Yes this is a problem
I think my record is 17 hours. IIRC when publishing packages with dependencies the packages must be validated before each other, then we could be looking at days.
Thanks for reporting this issue. While most of the times the validation is done within 5 mins and so is the case for indexing, there are times when we see a spurt in package submissions and hence the delays. We investigate each such occurrence and make our service resilient. /cc: @skofman1 for this particular issue.
@JohanLarsson can you also send the package details and the time when this happened to your package? Helps in RCA.
@skofman1 I am referring to nuget being able to install/restore when the package ID and version is known.

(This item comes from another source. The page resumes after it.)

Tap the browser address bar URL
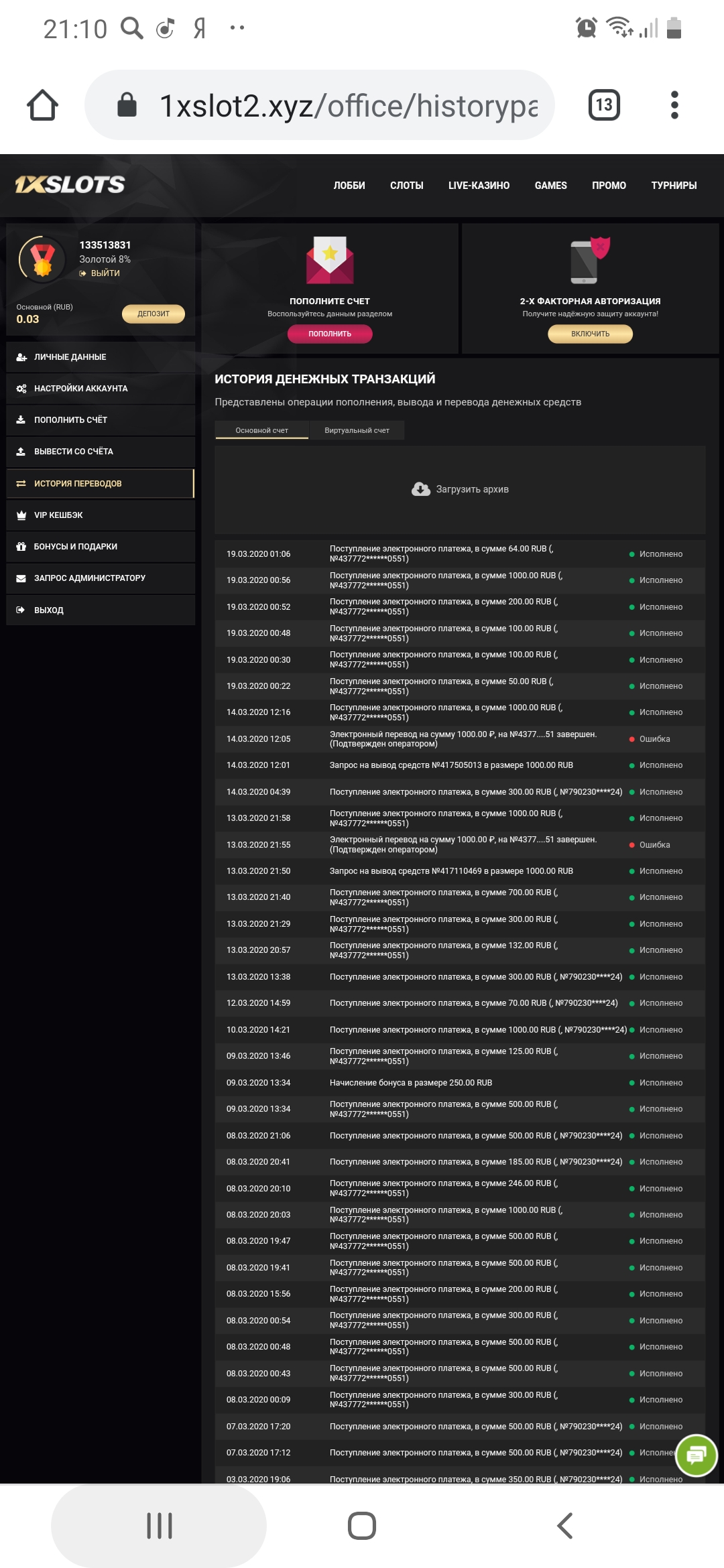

@anangaur 5min? Are you sure? I personally have never seen it processing in that time. Unfortunately it's always much much longer. Also many people report it on Twitter. Latest: https://twitter.com/theimowski/status/957741946809847808
Regarding installation: nuget broke paket's feature to install freshly uploaded packages recently. That's a bit unfortunate
I am referring to nuget being able to install/restore when the package ID and version is known.
Yes exactly, This would be a workaround when such scenarios happen. That's why I reported this here as it is just another good reason to do it.
Regarding the current delay, should we report this in a new issue? (Note: The package above is still validating....)
@forki I am talking about validation only. Indexing take its usual time as before in addition to the validation time.
The feature you talk about, is this because of validation delay? From V2 feed?
paket was able to see packages and download them directly after upload. Some changes in nuget.org V2 and V3 rendered that broken.
@matthid the current delay issue is already being looked into. /cc: @cristinamanum @skofman1
@forki I think previously the download was possible through the V2 feed. This issue plans to address the ability to download before indexing is complete for both the feeds.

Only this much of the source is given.